From Reuters comes news about granting college credits for life experience. This comes as part of the Obama administration’s drive to increase the number of Americans with a college degree, but this is surely the wrong way to do it.

According to the article by Chad Terhune:

The number of colleges that award credit for life experience has increased 35 percent since 2004 to more than 2,000 schools last year, according to the National Center for Education Statistics.

These life credits cover a wide range of work experience, corporate training, military service, volunteer activities and even travel. Many programs require students to compile lengthy portfolios, including essays on what they learned, letters from bosses and co-workers and other supporting documentation that professors then evaluate.

What’s particularly odd about this is that, while theoretically one could learn the equivalent of a bachelor’s through life, realistically the only people who seem to hold such credits are, well, those who didn’t go to college. None of the world’s best colleges grant academic credits for such ambiguous things. And reputation matters here, even if reputation doesn’t mean much.
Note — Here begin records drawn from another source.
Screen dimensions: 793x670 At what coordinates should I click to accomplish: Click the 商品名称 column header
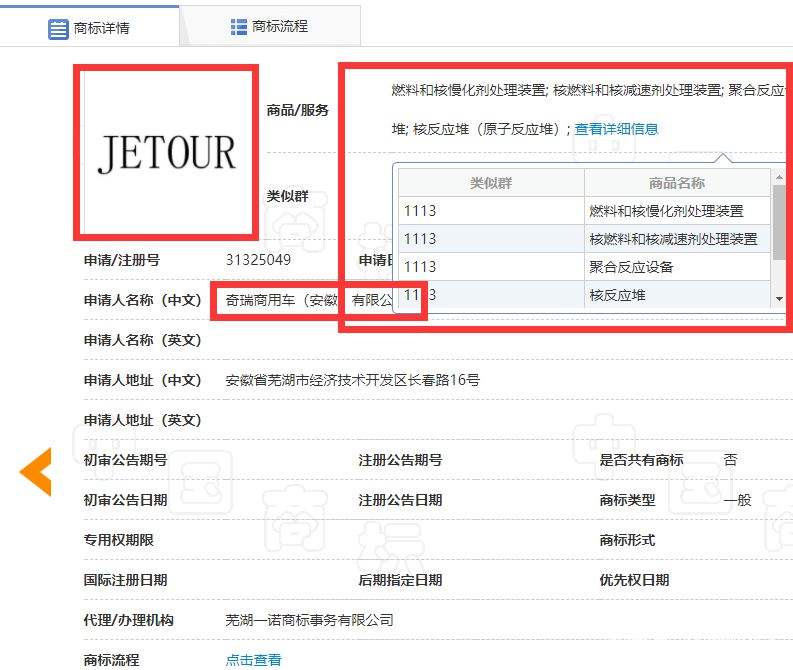pos(676,183)
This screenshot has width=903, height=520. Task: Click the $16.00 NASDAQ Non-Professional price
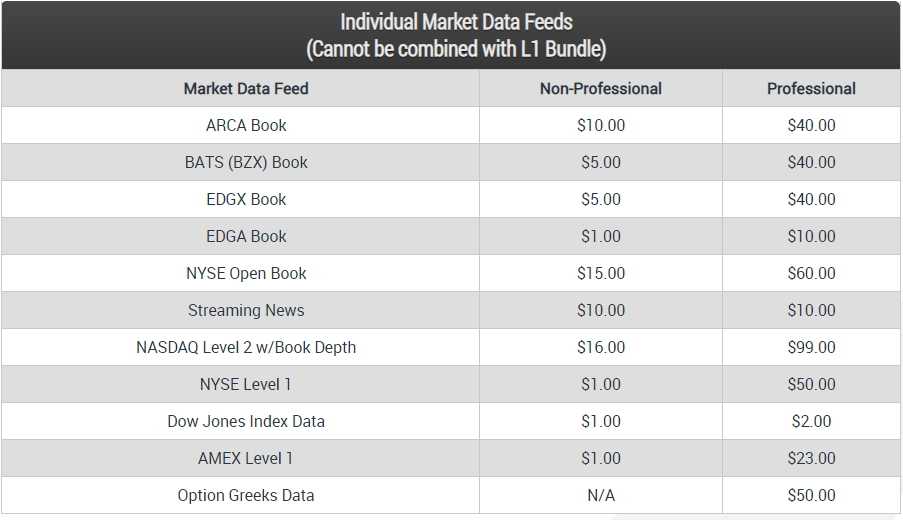601,348
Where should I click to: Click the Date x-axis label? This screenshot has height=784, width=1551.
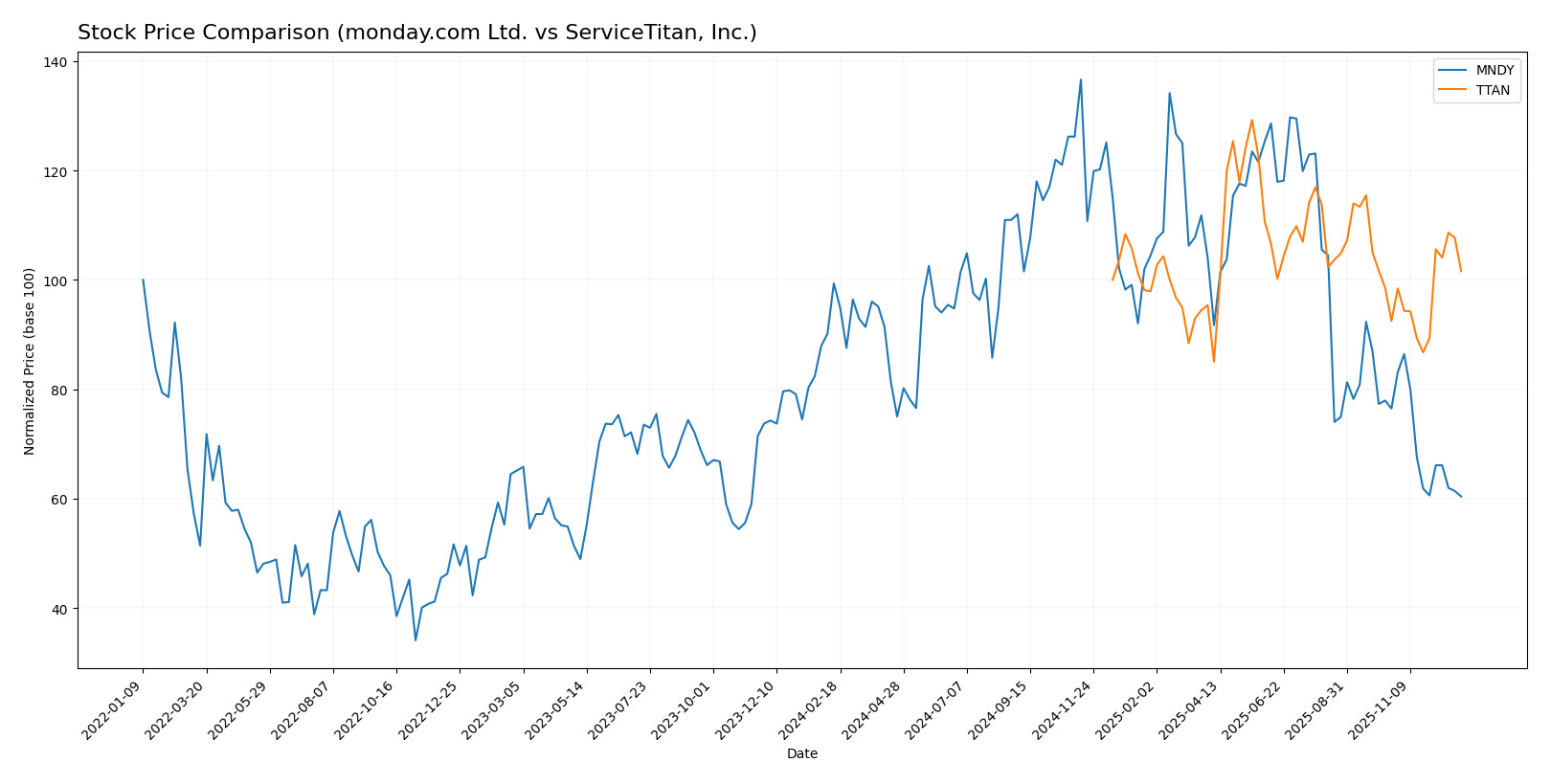(801, 753)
Indeed it’s the signaling component that may be the most important part of attending college.

While it’s true that “more than 2,000 schools” award credit for life experience, what would make more sense would be to simply award the credit for actual knowledge. There’s no need for “portfolios.”

The point of this “send more people to college” initiative is, after all, to prepare them for the world’s high-skill jobs. But if students already have the life experience that is the equivalent of college, what’s the point of the official credit from the institution? Can’t we just skip that part?